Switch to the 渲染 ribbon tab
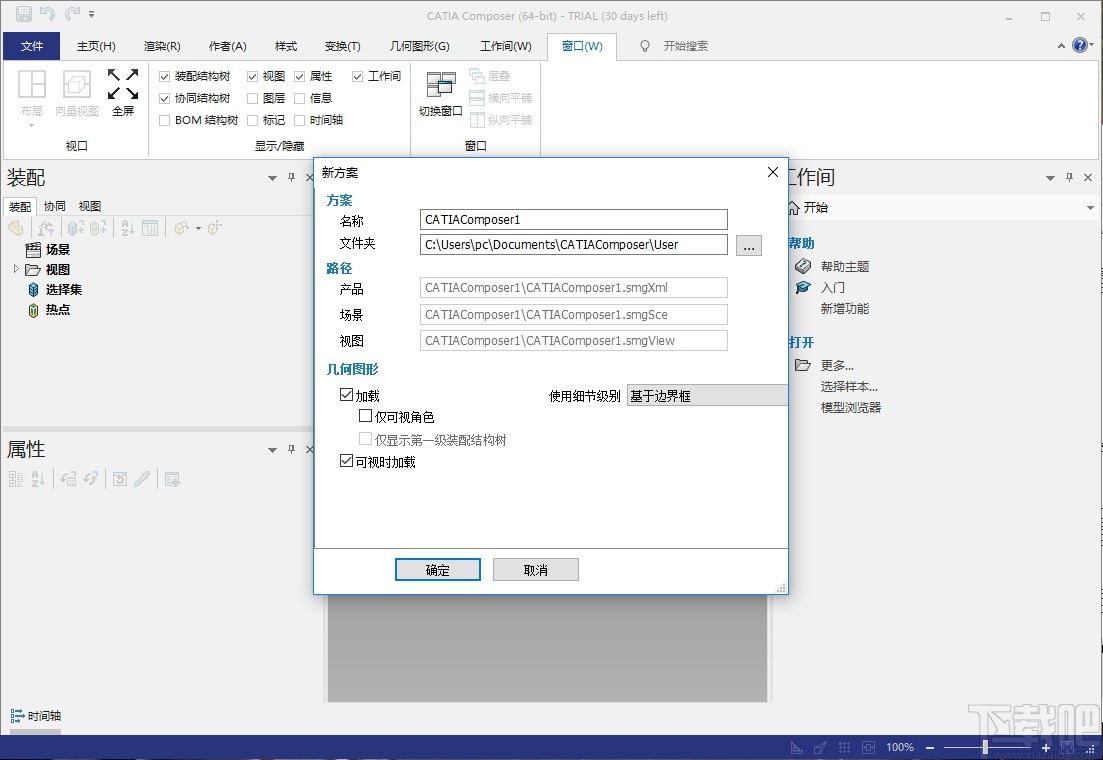This screenshot has height=760, width=1103. [x=161, y=45]
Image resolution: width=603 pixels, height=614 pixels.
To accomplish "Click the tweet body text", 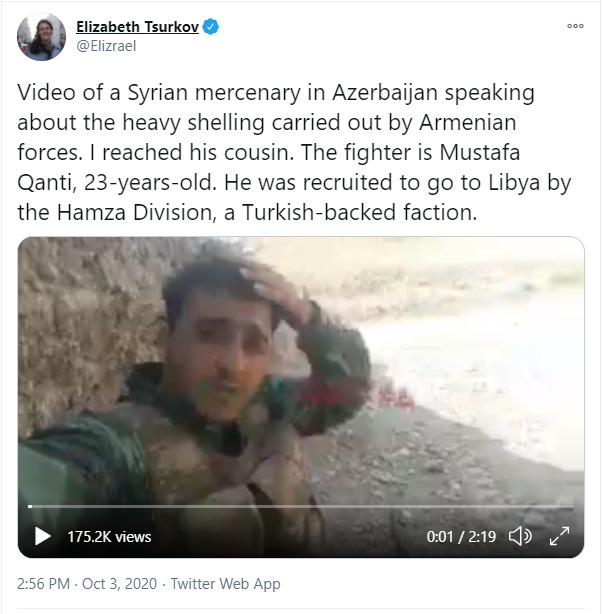I will 294,152.
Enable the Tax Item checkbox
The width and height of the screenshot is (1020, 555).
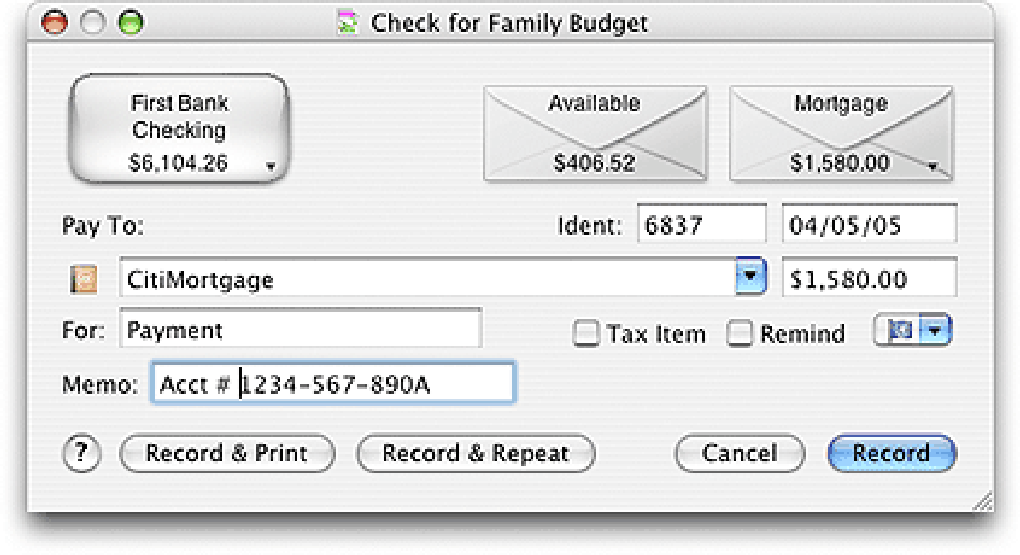tap(586, 334)
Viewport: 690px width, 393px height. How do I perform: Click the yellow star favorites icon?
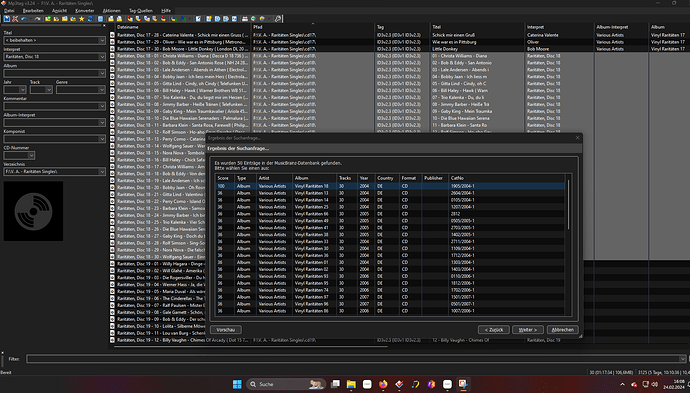click(81, 19)
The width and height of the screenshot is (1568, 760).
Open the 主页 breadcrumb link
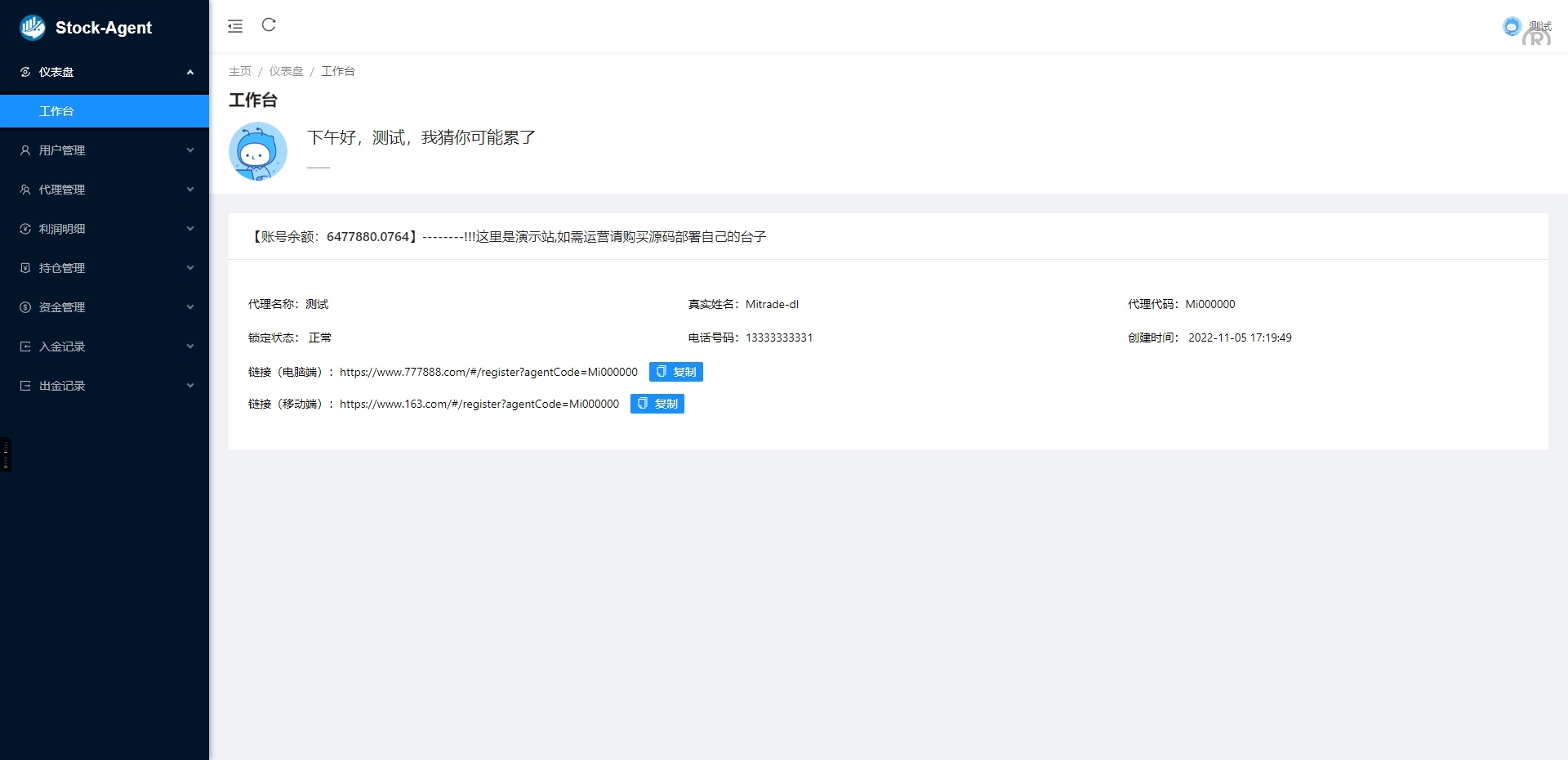coord(240,71)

**REQUIRED ACTION**
Please retype the entries above word for word, but only from the line containing "The width and height of the screenshot is (1020, 555)." through the last line, and without the pictures.

**OUTPUT FOR THIS TASK**
The width and height of the screenshot is (1020, 555).
tap(586, 334)
Viewport: 690px width, 393px height. How do I perform: Click the yellow star favorites icon?
click(81, 19)
The width and height of the screenshot is (1568, 760).
Open the 主页 breadcrumb link
coord(240,71)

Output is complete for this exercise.